Photo Gallery: Detroit’s Michigan Central Station Through the Years
From its inauguration in 1913 to becoming Ford’s new acquisition, see the station’s rich history.
The 18-story Michigan Central Station building located at 2001 15th Street in Detroit's famous Corktown neighborhood may be just that to most of the general public—a building. Heck, given its current state, and even after recent upgrades, the Beaux-Arts-style grandiose piece of architecture looks like it should've been demolished decades ago. But it wasn't, so here's a bit of history on this icon of the Motor City.
The new proprietor, Ford Motor Company, may have blasted the Michigan Central Station into the spotlight in recent weeks, but the truth is that the dilapidated building had remained vacant since its closure in 1988. Sure, many projects were discussed, including its own demolition, and it may have been featured in countless movies like Batman v Superman: Dawn of Justice and Transformers, but the structure's future always remained uncertain.
This is no longer the case, as Ford recently revealed its plans to make the station the pièce de résistance of its 1.2-million-square-foot Corktown technology campus that will develop urban mobility services and tech solutions that include smart connected vehicles, roads, parking and public transit.

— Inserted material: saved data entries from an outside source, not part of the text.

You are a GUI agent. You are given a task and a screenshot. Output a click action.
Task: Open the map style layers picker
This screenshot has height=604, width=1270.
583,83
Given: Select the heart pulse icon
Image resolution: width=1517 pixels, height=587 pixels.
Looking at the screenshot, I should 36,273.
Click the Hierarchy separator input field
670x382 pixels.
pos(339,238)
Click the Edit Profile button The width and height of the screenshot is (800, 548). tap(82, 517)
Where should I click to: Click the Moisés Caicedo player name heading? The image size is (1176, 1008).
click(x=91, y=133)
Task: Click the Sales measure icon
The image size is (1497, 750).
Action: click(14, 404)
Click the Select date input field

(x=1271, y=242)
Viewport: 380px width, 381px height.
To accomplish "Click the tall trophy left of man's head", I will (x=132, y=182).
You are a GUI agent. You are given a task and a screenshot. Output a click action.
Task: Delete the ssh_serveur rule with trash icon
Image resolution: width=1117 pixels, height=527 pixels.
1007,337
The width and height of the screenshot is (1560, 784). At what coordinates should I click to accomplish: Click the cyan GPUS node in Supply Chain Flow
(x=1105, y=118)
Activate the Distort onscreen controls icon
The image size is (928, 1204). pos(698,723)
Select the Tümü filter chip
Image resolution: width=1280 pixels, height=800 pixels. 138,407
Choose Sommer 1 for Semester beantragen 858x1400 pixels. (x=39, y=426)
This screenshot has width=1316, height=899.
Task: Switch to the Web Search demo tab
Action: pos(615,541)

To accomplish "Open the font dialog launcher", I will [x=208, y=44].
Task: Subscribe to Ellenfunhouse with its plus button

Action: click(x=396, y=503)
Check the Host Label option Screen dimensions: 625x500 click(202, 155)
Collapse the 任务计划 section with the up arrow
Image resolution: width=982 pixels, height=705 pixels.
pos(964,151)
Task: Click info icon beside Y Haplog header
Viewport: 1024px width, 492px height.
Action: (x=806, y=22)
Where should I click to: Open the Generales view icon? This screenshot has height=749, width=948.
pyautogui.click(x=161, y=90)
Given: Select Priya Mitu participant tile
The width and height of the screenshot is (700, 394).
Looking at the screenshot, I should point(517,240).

With the station's renaissance secured, let's take a look back at the decades that led up to Tuesday's historic press conference, where Bill Ford, Henry Ford's great-grandson and the company’s executive chairman, shared his vision for the Michigan Central Station and the Corktown project.
1913 - 1920
The Michigan Central Railroad company had bought 50 acres of land in Detroit’s Corktown neighborhood, but could no longer accommodate railroad’s growing business so it set out to build a grand station. After a lengthy building process, the first train left the station for Saginaw and Bay City on Dec. 26, 1913; that same day, the first incoming train arrived from Chicago.
Activity during these years was in full swing. It's reported that more than 200 trains left the station each day and passenger lines would stretch from the boarding gates to the main entrance. Many celebrities like Thomas Edison, Charlie Chaplin, and even U.S. Presidents visited the magnificent building.
This decade was especially important, as a large percentage of its passengers were drafted young men who had to say goodbye to their families to fight in World War II. By this time, over 4,000 passengers visited the station every day and more than 3,000 employees worked on the floors above.
The beginning of the end began for Detroit's beloved depot in the '60s, as its once popular restaurant, arcade, and other businesses closed for good. A long-standing sale price of $5 million had been ignored by possible buyers since 1963, and efforts to sell the building failed by the end of the decade. However, there was a glimmer of hope in the future thanks to the federal government's newly formed National Railroad Passenger Corporation aka Amtrak.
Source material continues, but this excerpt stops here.